======== ROWS ========

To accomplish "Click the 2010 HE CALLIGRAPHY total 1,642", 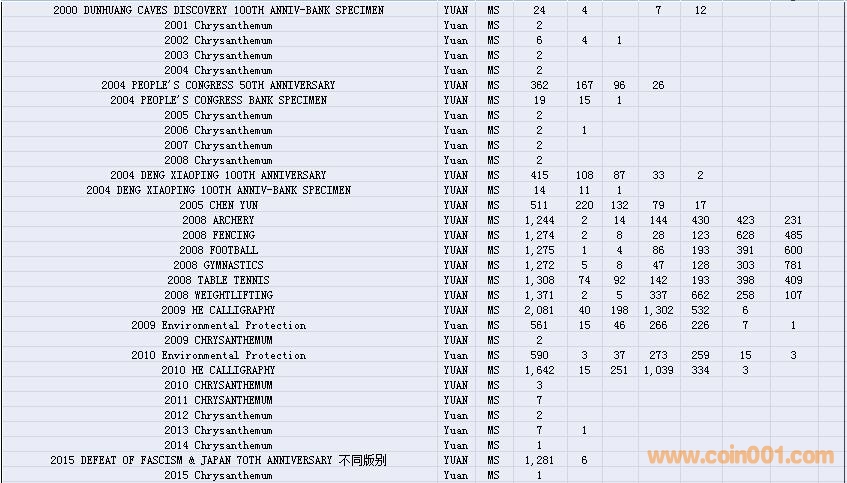I will tap(539, 371).
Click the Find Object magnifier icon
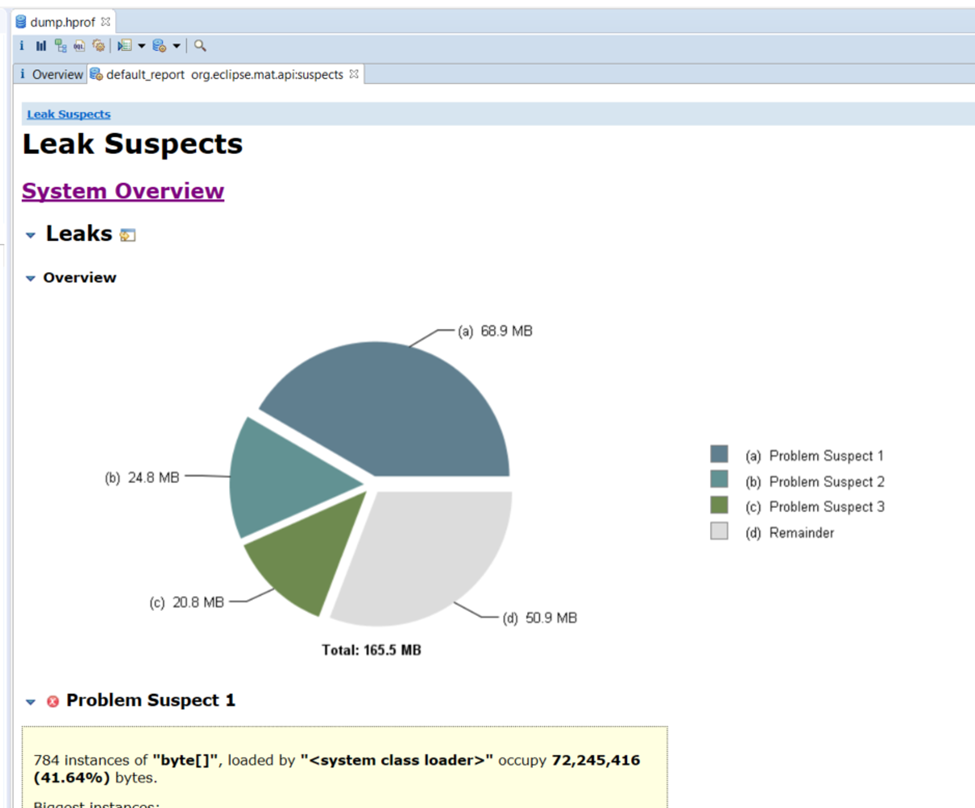 [200, 45]
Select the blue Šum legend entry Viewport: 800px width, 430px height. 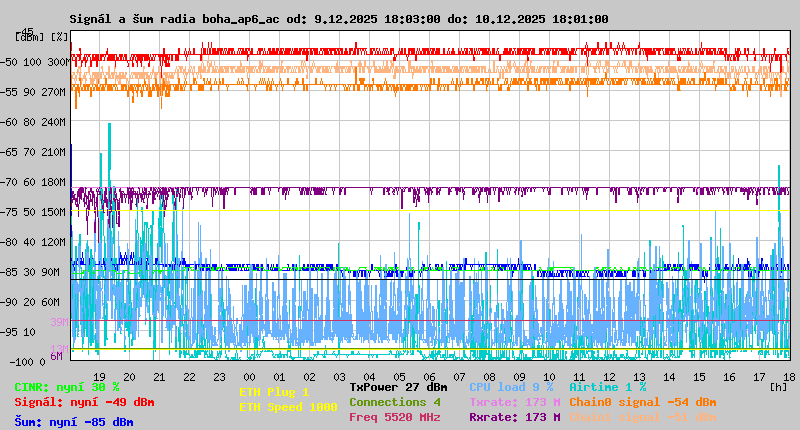(x=74, y=421)
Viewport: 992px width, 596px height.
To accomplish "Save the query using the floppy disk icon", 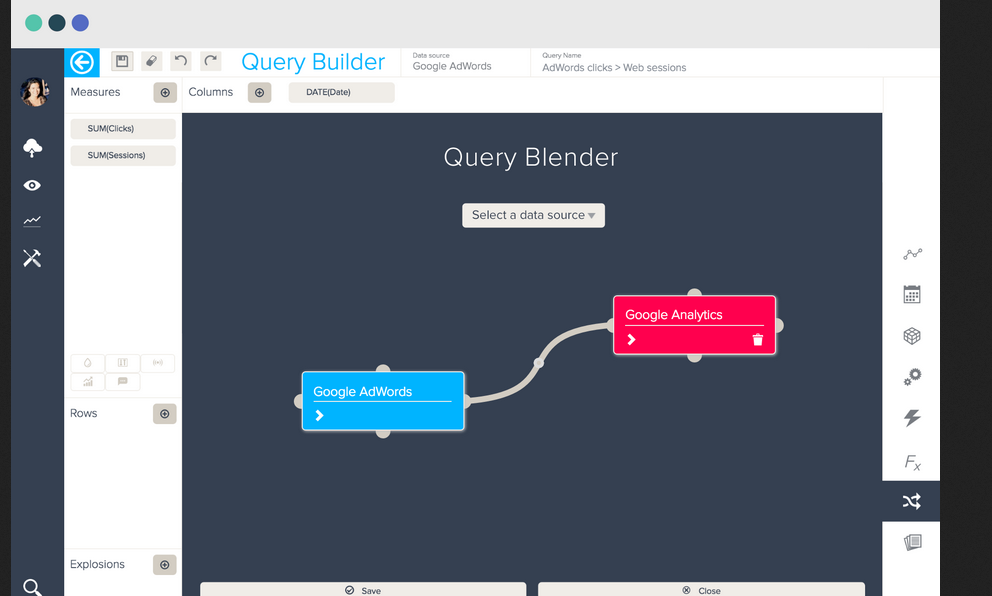I will point(122,62).
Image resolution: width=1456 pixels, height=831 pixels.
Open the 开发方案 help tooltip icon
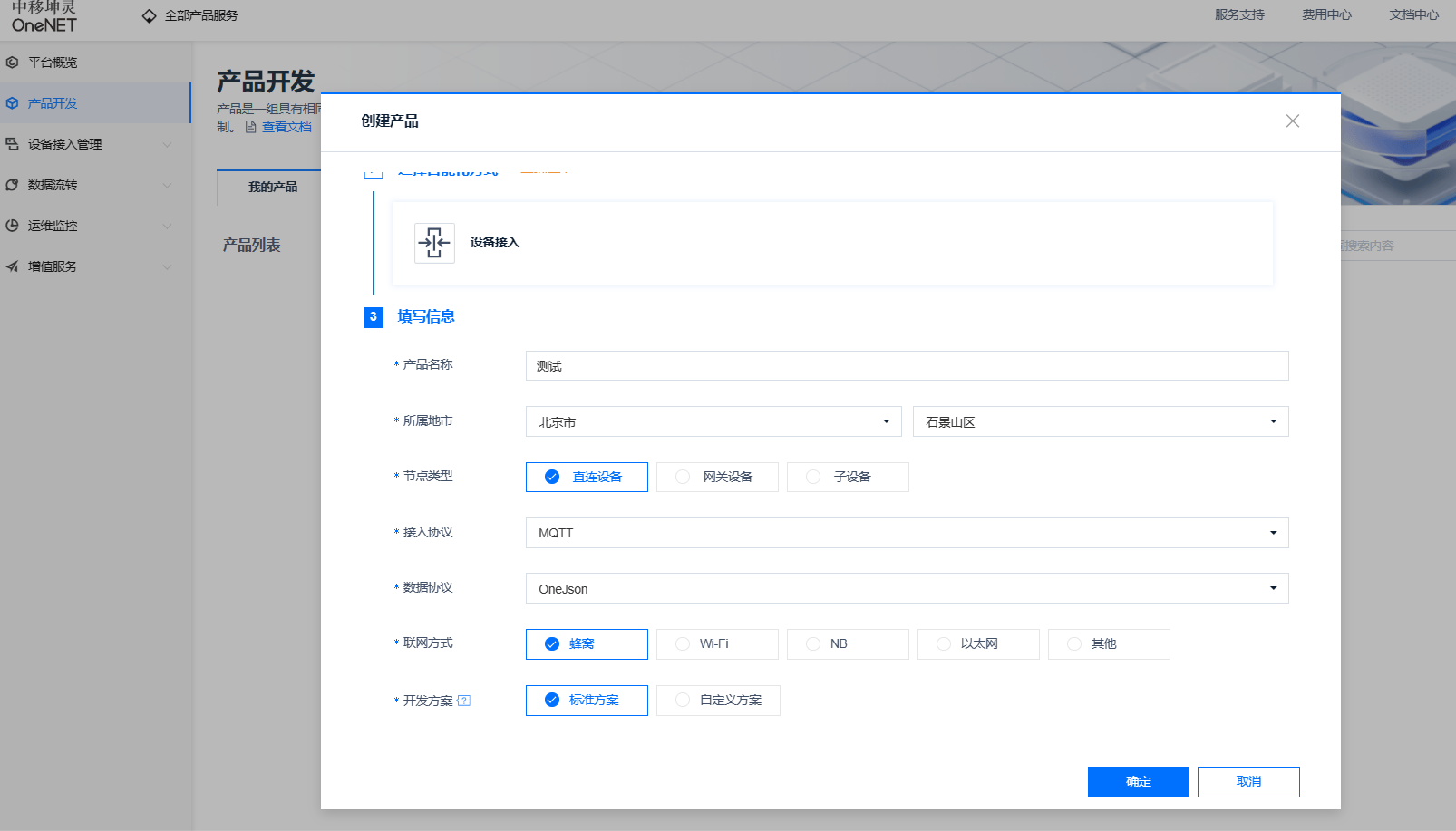pos(466,700)
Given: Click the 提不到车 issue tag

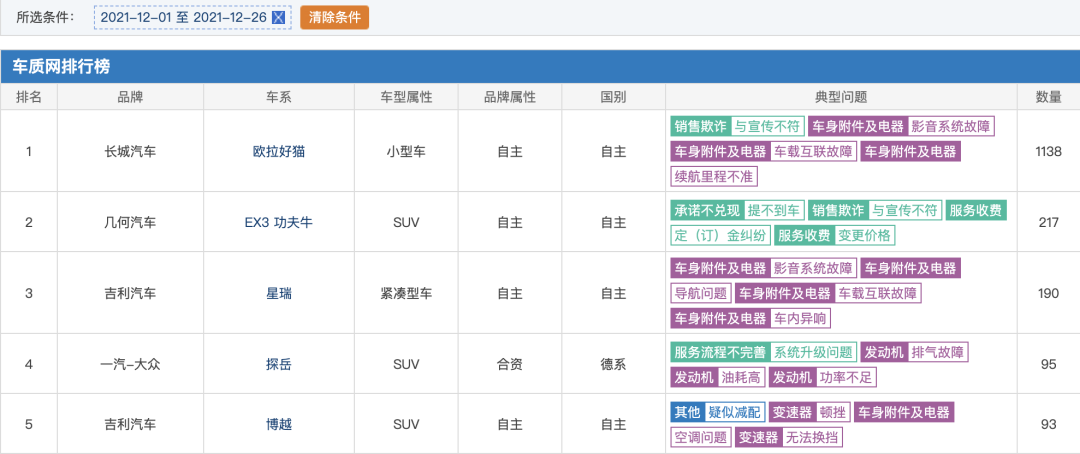Looking at the screenshot, I should [x=774, y=210].
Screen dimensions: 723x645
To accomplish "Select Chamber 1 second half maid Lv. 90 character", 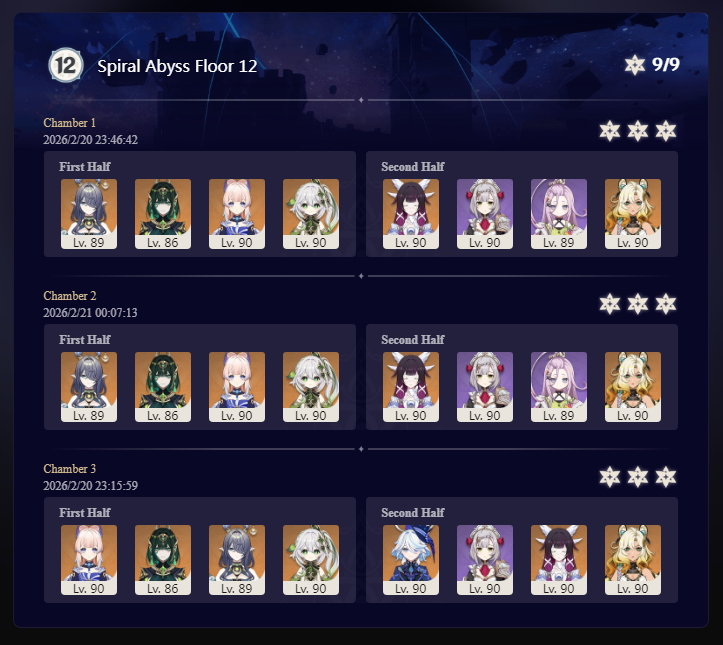I will [485, 214].
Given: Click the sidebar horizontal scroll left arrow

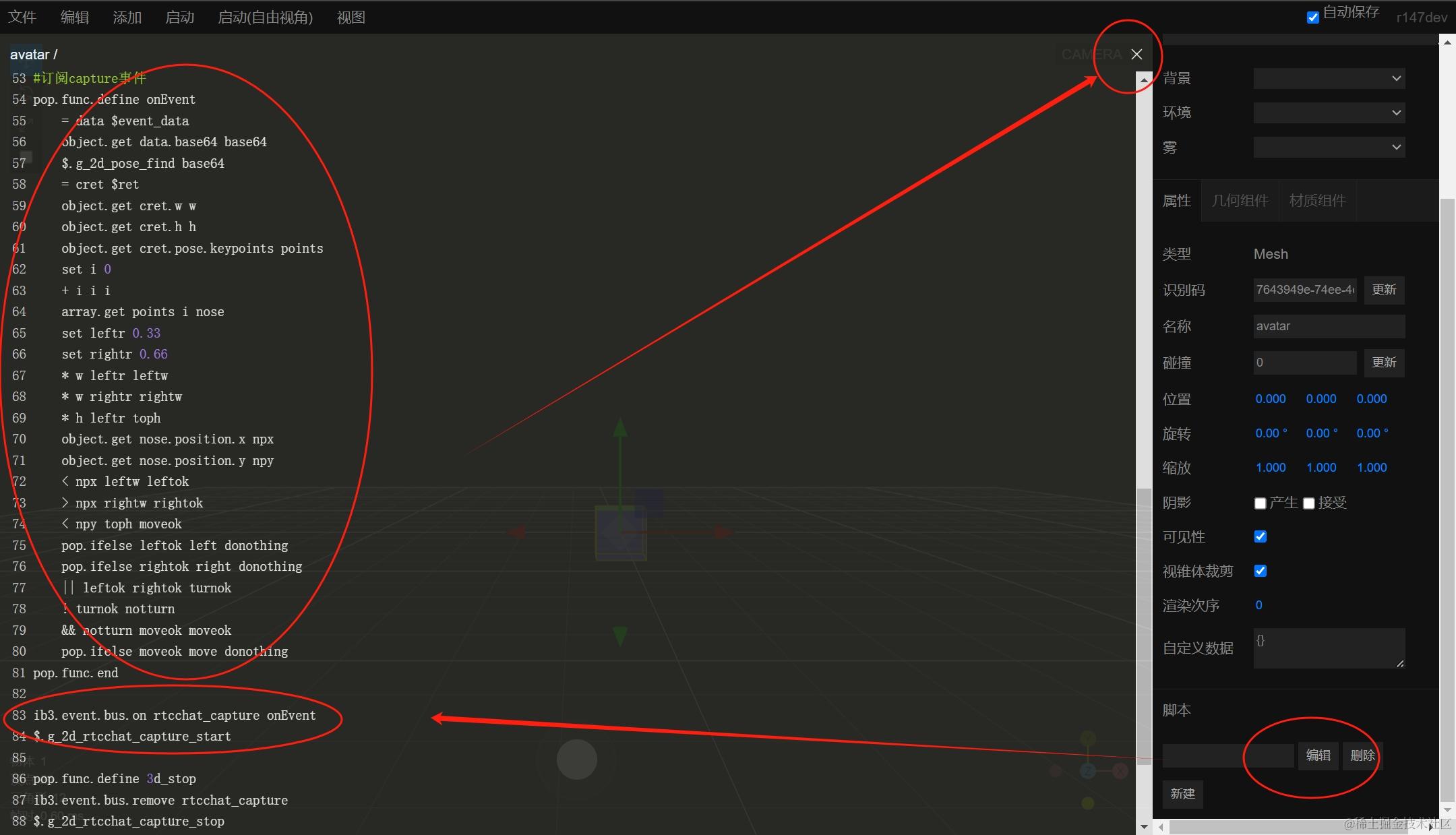Looking at the screenshot, I should [x=1161, y=826].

========

◆ **YOUR GOAL**:
Can you return the lines of the listing unchanged, from the line with "Given: Click the sidebar" through the end of the listing, with both ends included and the pictures left out?

◆ **EXPECTED ANSWER**:
Given: Click the sidebar horizontal scroll left arrow

Looking at the screenshot, I should [x=1161, y=826].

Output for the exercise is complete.